◆ **Instructions to follow**
Render every line of the items below as a Markdown table with the columns "Row" and "Item line." Number the rows in order and leave out blank lines.

Stored items
########################################
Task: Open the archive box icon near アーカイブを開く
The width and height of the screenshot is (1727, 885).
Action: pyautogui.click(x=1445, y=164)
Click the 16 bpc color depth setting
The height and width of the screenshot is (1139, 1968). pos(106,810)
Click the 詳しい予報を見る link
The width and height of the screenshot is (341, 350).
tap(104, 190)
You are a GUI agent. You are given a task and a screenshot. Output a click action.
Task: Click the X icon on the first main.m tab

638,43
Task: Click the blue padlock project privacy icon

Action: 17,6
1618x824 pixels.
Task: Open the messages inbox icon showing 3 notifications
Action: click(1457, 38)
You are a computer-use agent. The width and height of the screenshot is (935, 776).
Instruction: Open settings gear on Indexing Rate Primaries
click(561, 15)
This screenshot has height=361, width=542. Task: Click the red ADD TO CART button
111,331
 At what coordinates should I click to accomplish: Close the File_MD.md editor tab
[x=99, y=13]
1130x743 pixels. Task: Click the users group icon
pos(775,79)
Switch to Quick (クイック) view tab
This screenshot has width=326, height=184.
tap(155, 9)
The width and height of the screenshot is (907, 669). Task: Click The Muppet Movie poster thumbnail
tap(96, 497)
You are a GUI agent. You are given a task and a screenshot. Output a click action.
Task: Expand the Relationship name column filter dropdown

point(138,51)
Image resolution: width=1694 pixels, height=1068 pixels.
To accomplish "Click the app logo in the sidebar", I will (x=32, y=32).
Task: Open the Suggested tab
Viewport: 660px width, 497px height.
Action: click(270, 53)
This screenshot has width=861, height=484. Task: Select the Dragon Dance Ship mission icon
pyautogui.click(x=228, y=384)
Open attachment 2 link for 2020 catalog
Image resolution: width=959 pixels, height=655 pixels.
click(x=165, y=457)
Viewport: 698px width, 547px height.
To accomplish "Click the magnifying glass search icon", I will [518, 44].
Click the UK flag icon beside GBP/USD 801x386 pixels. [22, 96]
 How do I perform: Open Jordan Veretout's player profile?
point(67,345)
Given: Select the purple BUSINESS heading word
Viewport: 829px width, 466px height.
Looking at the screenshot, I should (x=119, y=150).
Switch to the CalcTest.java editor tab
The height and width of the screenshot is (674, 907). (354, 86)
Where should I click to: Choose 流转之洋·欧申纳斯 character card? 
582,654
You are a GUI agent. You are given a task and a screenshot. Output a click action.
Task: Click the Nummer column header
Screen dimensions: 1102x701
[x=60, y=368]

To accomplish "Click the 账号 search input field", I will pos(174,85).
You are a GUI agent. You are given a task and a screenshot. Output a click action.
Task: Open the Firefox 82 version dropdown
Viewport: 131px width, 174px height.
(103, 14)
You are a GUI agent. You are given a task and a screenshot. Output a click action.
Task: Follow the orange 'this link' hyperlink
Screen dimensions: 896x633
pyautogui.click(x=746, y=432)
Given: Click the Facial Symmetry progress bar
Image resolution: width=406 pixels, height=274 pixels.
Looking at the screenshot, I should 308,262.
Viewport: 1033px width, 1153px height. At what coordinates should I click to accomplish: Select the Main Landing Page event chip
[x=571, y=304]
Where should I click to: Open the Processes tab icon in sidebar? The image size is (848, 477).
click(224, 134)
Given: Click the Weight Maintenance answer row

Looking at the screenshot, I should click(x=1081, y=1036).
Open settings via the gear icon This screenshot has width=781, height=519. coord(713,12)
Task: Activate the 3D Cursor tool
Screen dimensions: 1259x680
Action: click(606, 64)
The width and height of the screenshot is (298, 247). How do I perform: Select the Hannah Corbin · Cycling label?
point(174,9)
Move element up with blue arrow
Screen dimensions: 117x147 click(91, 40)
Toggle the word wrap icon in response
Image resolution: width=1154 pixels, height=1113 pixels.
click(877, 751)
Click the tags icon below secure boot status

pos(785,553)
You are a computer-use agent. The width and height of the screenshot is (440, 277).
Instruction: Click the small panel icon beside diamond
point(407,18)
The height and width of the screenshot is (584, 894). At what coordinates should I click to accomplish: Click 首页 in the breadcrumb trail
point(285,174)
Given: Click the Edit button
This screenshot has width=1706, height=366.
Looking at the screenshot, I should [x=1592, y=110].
########################################
◆ **Task response**
| Row | Item line |
|---|---|
| 1 | Task: Open the archive box icon near アーカイブを開く |
| 2 | The width and height of the screenshot is (1727, 885). |
| 3 | Action: pyautogui.click(x=1445, y=164) |
| 4 | Click the 16 bpc color depth setting |
| 5 | The height and width of the screenshot is (1139, 1968). pos(106,810) |
| 6 | Click the 詳しい予報を見る link |
| 7 | The width and height of the screenshot is (341, 350). |
| 8 | tap(104, 190) |
| 9 | You are a GUI agent. You are given a task and a screenshot. Output a click action. |
| 10 | Task: Click the X icon on the first main.m tab |
| 11 | 638,43 |
| 12 | Task: Click the blue padlock project privacy icon |
| 13 | Action: 17,6 |
| 14 | 1618x824 pixels. |
| 15 | Task: Open the messages inbox icon showing 3 notifications |
| 16 | Action: click(1457, 38) |
| 17 | You are a computer-use agent. The width and height of the screenshot is (935, 776). |
| 18 | Instruction: Open settings gear on Indexing Rate Primaries |
| 19 | click(561, 15) |
| 20 | This screenshot has height=361, width=542. Task: Click the red ADD TO CART button |
| 21 | 111,331 |
| 22 |  At what coordinates should I click to accomplish: Close the File_MD.md editor tab |
| 23 | [x=99, y=13] |
| 24 | 1130x743 pixels. Task: Click the users group icon |
| 25 | pos(775,79) |
| 26 | Switch to Quick (クイック) view tab |
| 27 | This screenshot has width=326, height=184. |
| 28 | tap(155, 9) |
| 29 | The width and height of the screenshot is (907, 669). Task: Click The Muppet Movie poster thumbnail |
| 30 | tap(96, 497) |
| 31 | You are a GUI agent. You are given a task and a screenshot. Output a click action. |
| 32 | Task: Expand the Relationship name column filter dropdown |
| 33 | point(138,51) |
| 34 | Image resolution: width=1694 pixels, height=1068 pixels. |
| 35 | To accomplish "Click the app logo in the sidebar", I will (x=32, y=32). |
| 36 | Task: Open the Suggested tab |
| 37 | Viewport: 660px width, 497px height. |
| 38 | Action: click(270, 53) |
| 39 | This screenshot has width=861, height=484. Task: Select the Dragon Dance Ship mission icon |
| 40 | pyautogui.click(x=228, y=384) |
| 41 | Open attachment 2 link for 2020 catalog |
| 42 | Image resolution: width=959 pixels, height=655 pixels. |
| 43 | click(x=165, y=457) |
| 44 | Viewport: 698px width, 547px height. |
| 45 | To accomplish "Click the magnifying glass search icon", I will [518, 44]. |
| 46 | Click the UK flag icon beside GBP/USD 801x386 pixels. [22, 96] |
| 47 |  How do I perform: Open Jordan Veretout's player profile? |
| 48 | point(67,345) |
| 49 | Given: Select the purple BUSINESS heading word |
| 50 | Viewport: 829px width, 466px height. |
| 51 | Looking at the screenshot, I should (x=119, y=150). |
| 52 | Switch to the CalcTest.java editor tab |
| 53 | The height and width of the screenshot is (674, 907). (354, 86) |
| 54 | Where should I click to: Choose 流转之洋·欧申纳斯 character card?  |
| 55 | 582,654 |
| 56 | You are a GUI agent. You are given a task and a screenshot. Output a click action. |
| 57 | Task: Click the Nummer column header |
| 58 | Screen dimensions: 1102x701 |
| 59 | [x=60, y=368] |
| 60 | To accomplish "Click the 账号 search input field", I will pos(174,85). |
| 61 | You are a GUI agent. You are given a task and a screenshot. Output a click action. |
| 62 | Task: Open the Firefox 82 version dropdown |
| 63 | Viewport: 131px width, 174px height. |
| 64 | (103, 14) |
| 65 | You are a GUI agent. You are given a task and a screenshot. Output a click action. |
| 66 | Task: Follow the orange 'this link' hyperlink |
| 67 | Screen dimensions: 896x633 |
| 68 | pyautogui.click(x=746, y=432) |
| 69 | Given: Click the Facial Symmetry progress bar |
| 70 | Image resolution: width=406 pixels, height=274 pixels. |
| 71 | Looking at the screenshot, I should 308,262. |
| 72 | Viewport: 1033px width, 1153px height. At what coordinates should I click to accomplish: Select the Main Landing Page event chip |
| 73 | [x=571, y=304] |
| 74 | Where should I click to: Open the Processes tab icon in sidebar? The image size is (848, 477). |
| 75 | click(224, 134) |
| 76 | Given: Click the Weight Maintenance answer row |
| 77 | Looking at the screenshot, I should click(x=1081, y=1036). |
| 78 | Open settings via the gear icon This screenshot has width=781, height=519. coord(713,12) |
| 79 | Task: Activate the 3D Cursor tool |
| 80 | Screen dimensions: 1259x680 |
| 81 | Action: click(606, 64) |
| 82 | The width and height of the screenshot is (298, 247). How do I perform: Select the Hannah Corbin · Cycling label? |
| 83 | point(174,9) |
| 84 | Move element up with blue arrow |
| 85 | Screen dimensions: 117x147 click(91, 40) |
| 86 | Toggle the word wrap icon in response |
| 87 | Image resolution: width=1154 pixels, height=1113 pixels. |
| 88 | click(877, 751) |
| 89 | Click the tags icon below secure boot status |
| 90 | pos(785,553) |
| 91 | You are a computer-use agent. The width and height of the screenshot is (440, 277). |
| 92 | Instruction: Click the small panel icon beside diamond |
| 93 | point(407,18) |
| 94 | The height and width of the screenshot is (584, 894). At what coordinates should I click to accomplish: Click 首页 in the breadcrumb trail |
| 95 | point(285,174) |
| 96 | Given: Click the Edit button |
| 97 | This screenshot has width=1706, height=366. |
| 98 | Looking at the screenshot, I should [x=1592, y=110]. |